ABOUT THIS TASK:
Gather the lines below that include the string "label", copying each in full.

ENTRIES PROVIDED:
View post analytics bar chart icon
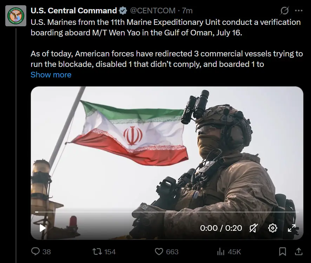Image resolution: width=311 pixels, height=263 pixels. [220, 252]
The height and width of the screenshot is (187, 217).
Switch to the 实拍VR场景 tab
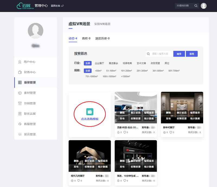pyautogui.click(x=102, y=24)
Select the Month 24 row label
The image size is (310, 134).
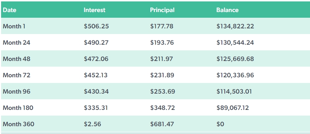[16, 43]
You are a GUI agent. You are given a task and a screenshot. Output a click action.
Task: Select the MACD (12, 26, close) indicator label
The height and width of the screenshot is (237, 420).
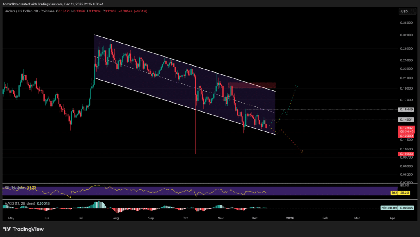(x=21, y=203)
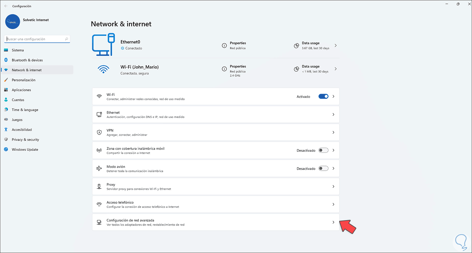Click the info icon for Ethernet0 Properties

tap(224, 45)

---

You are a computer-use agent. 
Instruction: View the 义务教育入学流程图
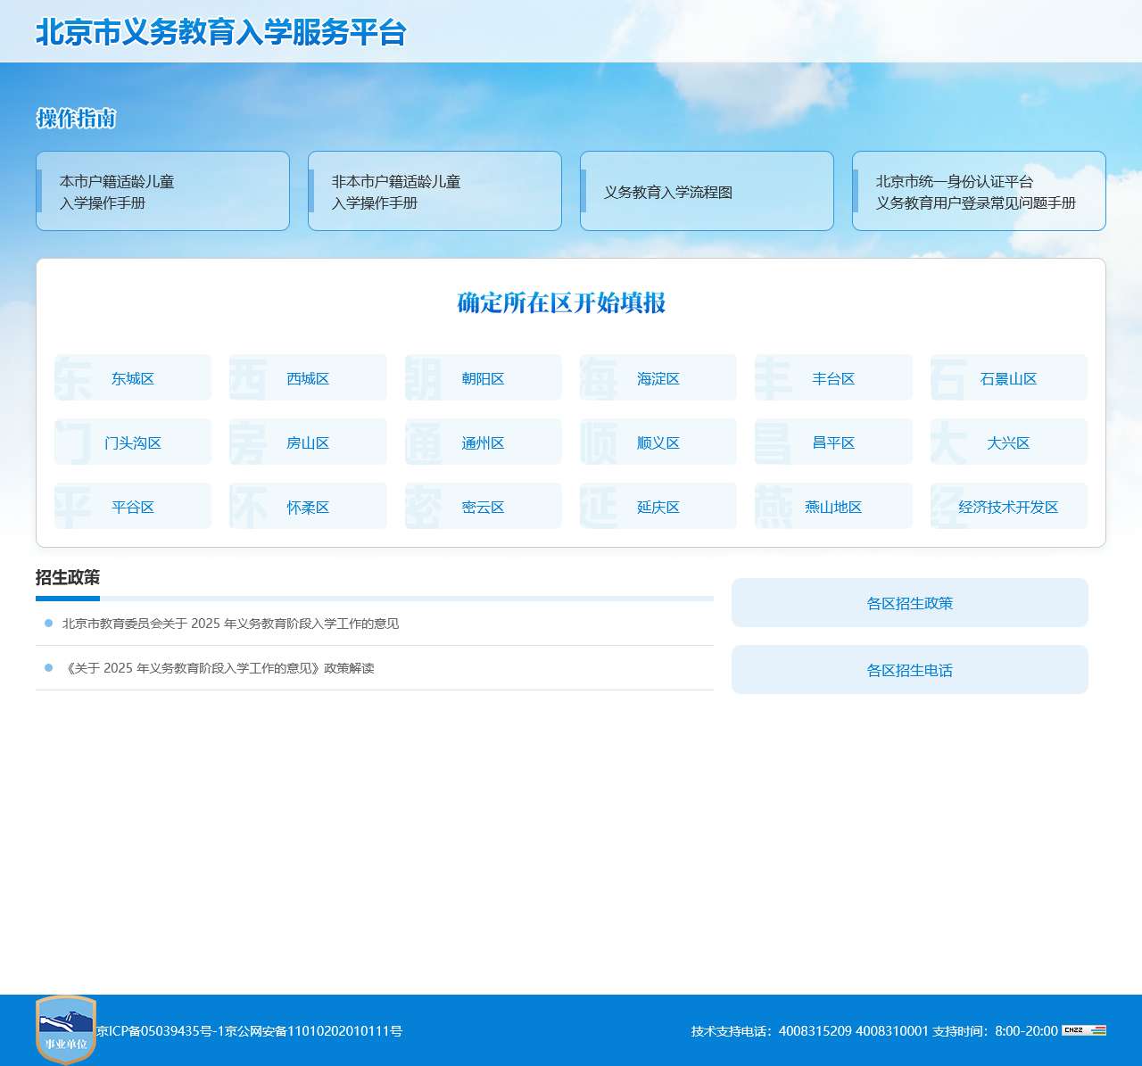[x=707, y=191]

---

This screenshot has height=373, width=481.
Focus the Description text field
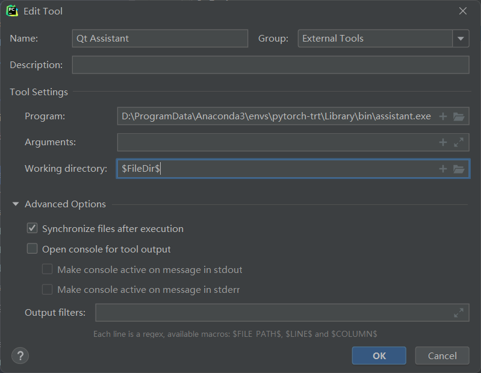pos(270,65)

WORKED SOLUTION:
Select the Month 24 row label
Task: Select the MACD (12, 26, close) indicator label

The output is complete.